TASK BRIEF.
Your output should consist solely of the lines from the one with "Click the Return button" through the end of the records, reproduced exactly, both ends included.
#### SOURCE DATA ####
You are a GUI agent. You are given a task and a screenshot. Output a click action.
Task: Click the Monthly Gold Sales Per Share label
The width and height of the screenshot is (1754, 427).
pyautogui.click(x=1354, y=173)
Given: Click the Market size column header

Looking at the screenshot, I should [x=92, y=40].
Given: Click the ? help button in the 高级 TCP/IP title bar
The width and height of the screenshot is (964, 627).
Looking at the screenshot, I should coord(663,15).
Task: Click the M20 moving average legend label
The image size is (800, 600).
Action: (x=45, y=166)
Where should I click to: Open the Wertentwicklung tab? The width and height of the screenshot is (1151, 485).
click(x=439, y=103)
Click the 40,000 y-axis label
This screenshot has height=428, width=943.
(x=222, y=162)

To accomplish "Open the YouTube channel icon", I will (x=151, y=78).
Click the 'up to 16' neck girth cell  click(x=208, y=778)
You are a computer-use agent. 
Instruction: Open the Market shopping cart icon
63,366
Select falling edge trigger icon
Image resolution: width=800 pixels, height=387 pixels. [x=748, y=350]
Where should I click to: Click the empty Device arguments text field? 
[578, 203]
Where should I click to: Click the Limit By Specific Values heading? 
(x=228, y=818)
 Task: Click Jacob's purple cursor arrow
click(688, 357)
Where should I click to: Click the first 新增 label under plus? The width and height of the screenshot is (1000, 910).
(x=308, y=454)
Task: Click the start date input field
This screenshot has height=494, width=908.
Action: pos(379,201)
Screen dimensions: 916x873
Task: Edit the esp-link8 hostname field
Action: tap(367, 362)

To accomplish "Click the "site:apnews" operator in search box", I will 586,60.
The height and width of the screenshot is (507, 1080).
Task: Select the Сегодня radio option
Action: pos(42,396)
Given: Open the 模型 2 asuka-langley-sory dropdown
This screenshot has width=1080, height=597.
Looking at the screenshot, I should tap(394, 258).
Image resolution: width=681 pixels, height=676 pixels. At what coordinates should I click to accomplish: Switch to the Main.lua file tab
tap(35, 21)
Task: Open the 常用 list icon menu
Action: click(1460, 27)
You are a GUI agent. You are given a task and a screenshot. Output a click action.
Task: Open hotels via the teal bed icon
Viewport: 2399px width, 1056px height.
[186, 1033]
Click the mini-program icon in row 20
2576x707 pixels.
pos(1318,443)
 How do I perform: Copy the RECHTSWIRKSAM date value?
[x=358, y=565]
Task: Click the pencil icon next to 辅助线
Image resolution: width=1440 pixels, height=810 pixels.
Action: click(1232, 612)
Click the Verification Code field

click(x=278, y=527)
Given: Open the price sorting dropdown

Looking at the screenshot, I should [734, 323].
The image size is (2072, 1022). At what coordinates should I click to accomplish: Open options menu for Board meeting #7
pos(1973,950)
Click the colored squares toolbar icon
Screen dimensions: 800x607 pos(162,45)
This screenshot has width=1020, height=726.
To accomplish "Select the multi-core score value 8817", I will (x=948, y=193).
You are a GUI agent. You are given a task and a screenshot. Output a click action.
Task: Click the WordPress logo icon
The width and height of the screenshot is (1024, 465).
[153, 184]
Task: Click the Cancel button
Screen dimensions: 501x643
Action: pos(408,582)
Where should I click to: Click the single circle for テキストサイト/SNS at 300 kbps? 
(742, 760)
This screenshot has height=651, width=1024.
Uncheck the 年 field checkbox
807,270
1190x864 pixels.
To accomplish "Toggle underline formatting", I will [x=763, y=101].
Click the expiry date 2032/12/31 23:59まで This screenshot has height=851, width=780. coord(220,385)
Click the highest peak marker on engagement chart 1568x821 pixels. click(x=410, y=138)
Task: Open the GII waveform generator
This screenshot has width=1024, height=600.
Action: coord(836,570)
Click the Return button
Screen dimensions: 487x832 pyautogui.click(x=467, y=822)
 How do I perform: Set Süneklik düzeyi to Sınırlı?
####
ANSWER SECTION.
Click the Return button
Screen dimensions: 487x832 pyautogui.click(x=467, y=822)
 How do I perform: Set Süneklik düzeyi to Sınırlı?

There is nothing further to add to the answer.